SEITE —
##########

# gute zandergewässer rund um bayern/österreich



## Zanderjäger (2. Januar 2010)

servus fischerkolegen#h         

wollte mal fragen ob ihr im umkreis bayern/österreich gute#6 zandergewässer kennt        im dank vorraus


Gruß daniel


----------



## Steve Deluxe (2. Januar 2010)

*AW: gute zandergewässer rund um bayern/österreich*

doanu, fliesst durch bayern und österreich#6und soll auch gute zander-betsände haben, habe mir dieses Jahr die Jahres-karte für das Apostelwasser gekauft, da hat Zander aber noch Schonzeit bis Juni


----------



## Zanderjäger (2. Januar 2010)

*AW: gute zandergewässer rund um bayern/österreich*

danke für den guten tipp

Gruß daniel


----------



## heiko25 (16. Januar 2010)

*AW: gute zandergewässer rund um bayern/österreich*

Hi

der altmühlsee bei Gunzenhausen (Mittelfranken) ist auch ein exzelenntes Zanderwässerchen

Mfg


----------



## Zanderjäger (16. Januar 2010)

*AW: gute zandergewässer rund um bayern/österreich*

danke    



Gruß daniel


----------

##########

ZU BEARBEITENDE AUFGABEN —
• 1. Übersetze diesen Satz aus dem Thread über Zandergewässer ins Englische: „der altmühlsee bei Gunzenhausen (Mittelfranken) ist auch ein exzelenntes Zanderwässerchen“
• 2. Gib aus dem Thread über Zandergewässer den Text wörtlich wieder, beginnend mit „servus fischerkolegen#h“ und weiter bis einschließlich „Deluxe (2. Januar 2010)“.
Die Auflistung stammt aus einer anderen Quelle.

AUSZUG DER AUFLISTUNG —
##########

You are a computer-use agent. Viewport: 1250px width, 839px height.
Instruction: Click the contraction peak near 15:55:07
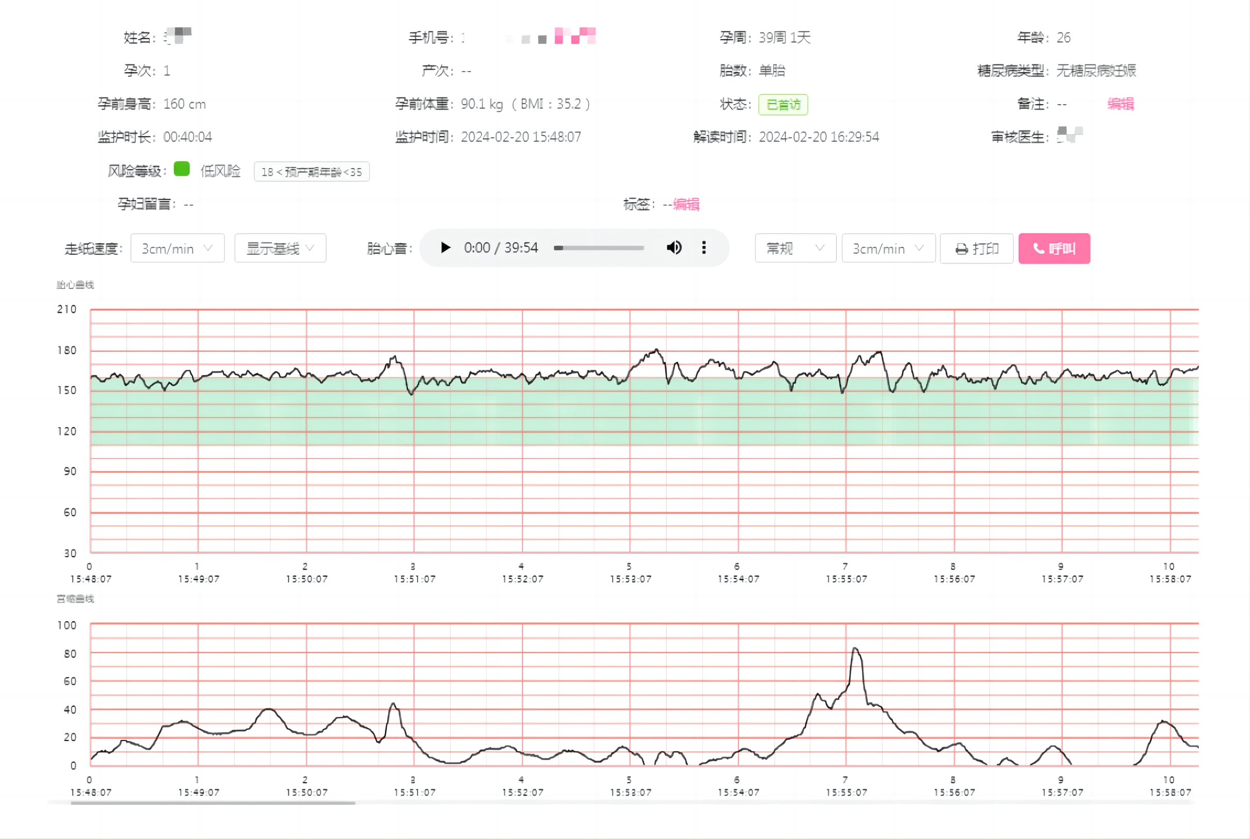(x=855, y=650)
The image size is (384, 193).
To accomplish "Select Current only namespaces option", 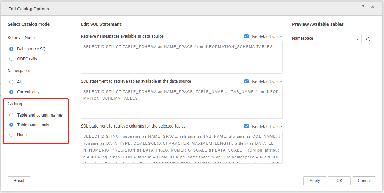I will click(11, 92).
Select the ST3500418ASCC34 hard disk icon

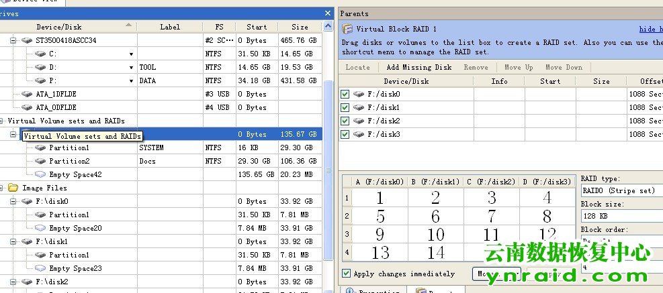coord(26,40)
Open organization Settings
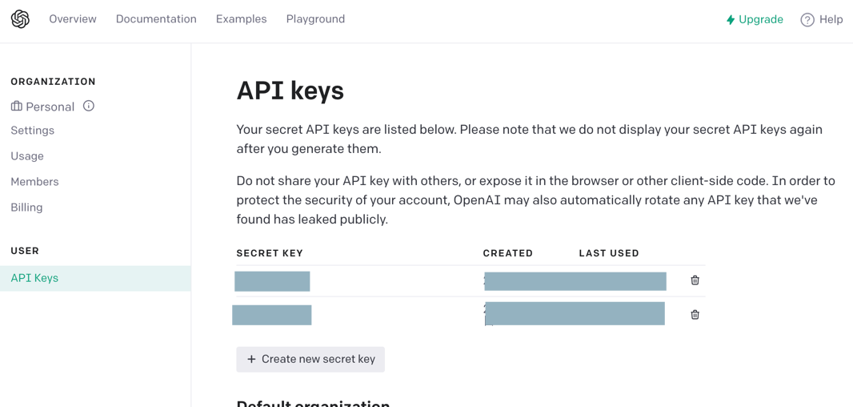 coord(33,131)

##########

LÖSUNGEN —
• 1. Lake Altmühlsee near Gunzenhausen (Middle Franconia) is also an excellent little zander water.

• 2.
servus fischerkolegen#h         

wollte mal fragen ob ihr im umkreis bayern/österreich gute#6 zandergewässer kennt        im dank vorraus


Gruß daniel


----------



## Steve Deluxe (2. Januar 2010)